Megalithic structure, Baslickane, Co. Kerry
Co. Kerry |
Megalithic Tombs
On the Iveragh Peninsula in south Kerry, a cluster of four large overlying stone slabs sits in a field near Baslickane, known locally as the Ballybrack Dolmen.
What makes it quietly arresting is not just its scale, though the uppermost capstone measures roughly 3.33 metres by 1.88 metres, but the name attached to it. This is said to be the grave of Fial, a figure drawn from the deepest layers of Irish mythological tradition.
Fial is reputed to have been the wife of one of the Milesians, the legendary seafaring people whose arrival in Ireland is described in early Irish literature as the final mythological conquest of the island. According to local tradition, her husband's party landed at nearby Ballinskelligs Bay, placing this corner of Kerry at the edge of a story that was already ancient when it was first written down. A dolmen, in broad terms, is a megalithic tomb type consisting of large upright stones capped by a horizontal slab, constructed during the Neolithic or early Bronze Age. Here, the arrangement is somewhat different, with four slabs stacked rather than a conventional portal structure, giving the monument an unusual, almost compressed appearance. Around its base lie scattered small rounded stones, among them fragments of quartz, a material that appears repeatedly at Irish prehistoric monuments and is thought by some archaeologists to have carried ritual significance, though its precise meaning remains debated.
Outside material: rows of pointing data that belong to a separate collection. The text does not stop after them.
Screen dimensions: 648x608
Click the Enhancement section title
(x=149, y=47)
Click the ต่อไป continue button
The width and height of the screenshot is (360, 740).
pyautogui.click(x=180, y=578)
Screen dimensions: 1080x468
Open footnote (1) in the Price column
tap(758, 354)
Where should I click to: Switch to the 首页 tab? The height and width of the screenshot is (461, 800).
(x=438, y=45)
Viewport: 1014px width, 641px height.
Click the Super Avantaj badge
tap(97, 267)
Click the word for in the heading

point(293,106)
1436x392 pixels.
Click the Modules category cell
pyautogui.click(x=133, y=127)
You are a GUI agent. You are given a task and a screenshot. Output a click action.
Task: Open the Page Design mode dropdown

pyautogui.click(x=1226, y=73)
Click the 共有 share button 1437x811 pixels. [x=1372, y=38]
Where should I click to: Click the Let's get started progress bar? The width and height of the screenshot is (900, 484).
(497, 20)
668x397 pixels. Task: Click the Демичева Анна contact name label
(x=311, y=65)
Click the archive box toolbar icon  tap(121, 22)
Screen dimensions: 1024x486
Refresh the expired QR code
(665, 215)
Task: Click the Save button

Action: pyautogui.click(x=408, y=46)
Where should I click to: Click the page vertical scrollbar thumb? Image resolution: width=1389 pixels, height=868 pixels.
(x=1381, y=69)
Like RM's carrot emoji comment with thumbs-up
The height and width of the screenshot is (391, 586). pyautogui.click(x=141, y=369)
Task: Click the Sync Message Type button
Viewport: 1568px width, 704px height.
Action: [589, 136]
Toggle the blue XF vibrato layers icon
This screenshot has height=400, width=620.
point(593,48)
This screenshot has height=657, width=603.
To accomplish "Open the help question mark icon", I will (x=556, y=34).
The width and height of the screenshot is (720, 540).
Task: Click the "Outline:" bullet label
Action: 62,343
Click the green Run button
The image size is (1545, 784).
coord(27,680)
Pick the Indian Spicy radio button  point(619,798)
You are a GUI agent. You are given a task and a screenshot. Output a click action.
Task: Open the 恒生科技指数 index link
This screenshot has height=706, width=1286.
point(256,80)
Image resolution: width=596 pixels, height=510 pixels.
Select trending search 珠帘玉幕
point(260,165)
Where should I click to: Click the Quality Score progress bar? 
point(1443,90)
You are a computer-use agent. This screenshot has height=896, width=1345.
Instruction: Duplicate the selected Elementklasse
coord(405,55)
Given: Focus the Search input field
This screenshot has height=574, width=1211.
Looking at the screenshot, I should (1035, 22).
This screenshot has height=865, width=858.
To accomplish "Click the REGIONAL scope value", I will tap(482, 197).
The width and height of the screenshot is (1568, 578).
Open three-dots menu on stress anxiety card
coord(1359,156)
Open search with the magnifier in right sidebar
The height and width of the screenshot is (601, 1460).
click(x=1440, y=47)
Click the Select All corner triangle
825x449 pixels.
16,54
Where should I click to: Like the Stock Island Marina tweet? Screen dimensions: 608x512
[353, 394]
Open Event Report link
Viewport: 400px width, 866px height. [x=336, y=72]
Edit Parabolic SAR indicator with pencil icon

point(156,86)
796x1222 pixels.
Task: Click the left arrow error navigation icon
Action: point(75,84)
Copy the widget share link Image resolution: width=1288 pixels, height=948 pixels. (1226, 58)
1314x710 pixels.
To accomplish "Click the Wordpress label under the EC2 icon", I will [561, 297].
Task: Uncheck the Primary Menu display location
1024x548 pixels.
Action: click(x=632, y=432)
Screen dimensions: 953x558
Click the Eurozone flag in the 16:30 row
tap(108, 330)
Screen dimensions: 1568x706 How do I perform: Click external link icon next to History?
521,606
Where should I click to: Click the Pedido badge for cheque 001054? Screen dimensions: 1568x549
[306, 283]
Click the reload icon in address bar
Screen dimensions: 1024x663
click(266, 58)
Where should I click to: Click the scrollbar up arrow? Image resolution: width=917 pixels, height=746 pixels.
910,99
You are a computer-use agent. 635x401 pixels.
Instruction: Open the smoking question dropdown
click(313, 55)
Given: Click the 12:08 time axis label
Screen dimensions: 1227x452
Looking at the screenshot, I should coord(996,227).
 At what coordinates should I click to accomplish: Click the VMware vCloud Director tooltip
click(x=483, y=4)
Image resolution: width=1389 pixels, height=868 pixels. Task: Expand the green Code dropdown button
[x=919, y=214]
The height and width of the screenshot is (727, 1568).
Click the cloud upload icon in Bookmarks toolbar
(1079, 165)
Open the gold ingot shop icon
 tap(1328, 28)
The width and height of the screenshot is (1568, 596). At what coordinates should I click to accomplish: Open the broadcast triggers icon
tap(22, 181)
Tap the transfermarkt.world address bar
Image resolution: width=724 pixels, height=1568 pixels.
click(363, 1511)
The association with Fial is the kind of local memory that tends to outlast the records meant to preserve it. Whether the legend was always attached to this particular structure or migrated to it over centuries, the combination of a genuine prehistoric monument and a named figure from pseudo-historical mythology is not common, and gives the site a character that purely archaeological description cannot fully capture.